ASSIGNED TASK:
Retype each entry. Leave nothing out.

::::

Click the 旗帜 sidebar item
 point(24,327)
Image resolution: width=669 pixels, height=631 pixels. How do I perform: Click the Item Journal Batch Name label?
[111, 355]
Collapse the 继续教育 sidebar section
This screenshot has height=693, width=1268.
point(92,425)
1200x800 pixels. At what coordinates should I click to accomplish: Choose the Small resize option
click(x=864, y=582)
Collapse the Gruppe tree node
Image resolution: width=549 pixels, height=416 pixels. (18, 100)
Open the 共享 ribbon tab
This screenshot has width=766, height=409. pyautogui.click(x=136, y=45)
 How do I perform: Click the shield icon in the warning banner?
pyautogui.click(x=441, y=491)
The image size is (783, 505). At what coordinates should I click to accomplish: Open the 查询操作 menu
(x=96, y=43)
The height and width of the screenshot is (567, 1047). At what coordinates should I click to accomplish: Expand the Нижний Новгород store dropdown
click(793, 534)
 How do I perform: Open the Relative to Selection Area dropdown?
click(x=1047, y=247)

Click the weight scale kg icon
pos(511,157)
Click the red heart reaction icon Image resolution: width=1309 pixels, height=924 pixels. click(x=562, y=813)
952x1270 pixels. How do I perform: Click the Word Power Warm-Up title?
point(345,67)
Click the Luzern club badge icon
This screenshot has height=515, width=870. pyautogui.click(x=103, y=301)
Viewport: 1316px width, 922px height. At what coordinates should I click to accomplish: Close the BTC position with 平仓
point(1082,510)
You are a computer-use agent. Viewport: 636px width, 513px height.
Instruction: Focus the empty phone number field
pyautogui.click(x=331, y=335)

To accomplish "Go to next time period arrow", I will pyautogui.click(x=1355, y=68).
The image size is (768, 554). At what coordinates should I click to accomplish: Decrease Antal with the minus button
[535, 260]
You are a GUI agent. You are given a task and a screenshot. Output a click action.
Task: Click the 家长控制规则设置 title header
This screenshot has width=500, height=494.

::::

RESULT BELOW:
Click the 旗帜 sidebar item
 point(24,327)
Image resolution: width=669 pixels, height=631 pixels. How do I perform: Click the Item Journal Batch Name label?
[111, 355]
Collapse the 继续教育 sidebar section
This screenshot has height=693, width=1268.
point(92,425)
1200x800 pixels. At what coordinates should I click to accomplish: Choose the Small resize option
click(x=864, y=582)
Collapse the Gruppe tree node
Image resolution: width=549 pixels, height=416 pixels. (18, 100)
Open the 共享 ribbon tab
This screenshot has width=766, height=409. pyautogui.click(x=136, y=45)
 How do I perform: Click the shield icon in the warning banner?
pyautogui.click(x=441, y=491)
The image size is (783, 505). At what coordinates should I click to accomplish: Open the 查询操作 menu
(x=96, y=43)
The height and width of the screenshot is (567, 1047). At what coordinates should I click to accomplish: Expand the Нижний Новгород store dropdown
click(793, 534)
 How do I perform: Open the Relative to Selection Area dropdown?
click(x=1047, y=247)

Click the weight scale kg icon
pos(511,157)
Click the red heart reaction icon Image resolution: width=1309 pixels, height=924 pixels. click(x=562, y=813)
952x1270 pixels. How do I perform: Click the Word Power Warm-Up title?
point(345,67)
Click the Luzern club badge icon
This screenshot has height=515, width=870. pyautogui.click(x=103, y=301)
Viewport: 1316px width, 922px height. At what coordinates should I click to accomplish: Close the BTC position with 平仓
point(1082,510)
You are a computer-use agent. Viewport: 636px width, 513px height.
Instruction: Focus the empty phone number field
pyautogui.click(x=331, y=335)

To accomplish "Go to next time period arrow", I will pyautogui.click(x=1355, y=68).
The image size is (768, 554). At what coordinates should I click to accomplish: Decrease Antal with the minus button
[535, 260]
You are a GUI agent. You are given a task and a screenshot. Output a click action.
Task: Click the 家长控制规则设置 title header
This screenshot has width=500, height=494.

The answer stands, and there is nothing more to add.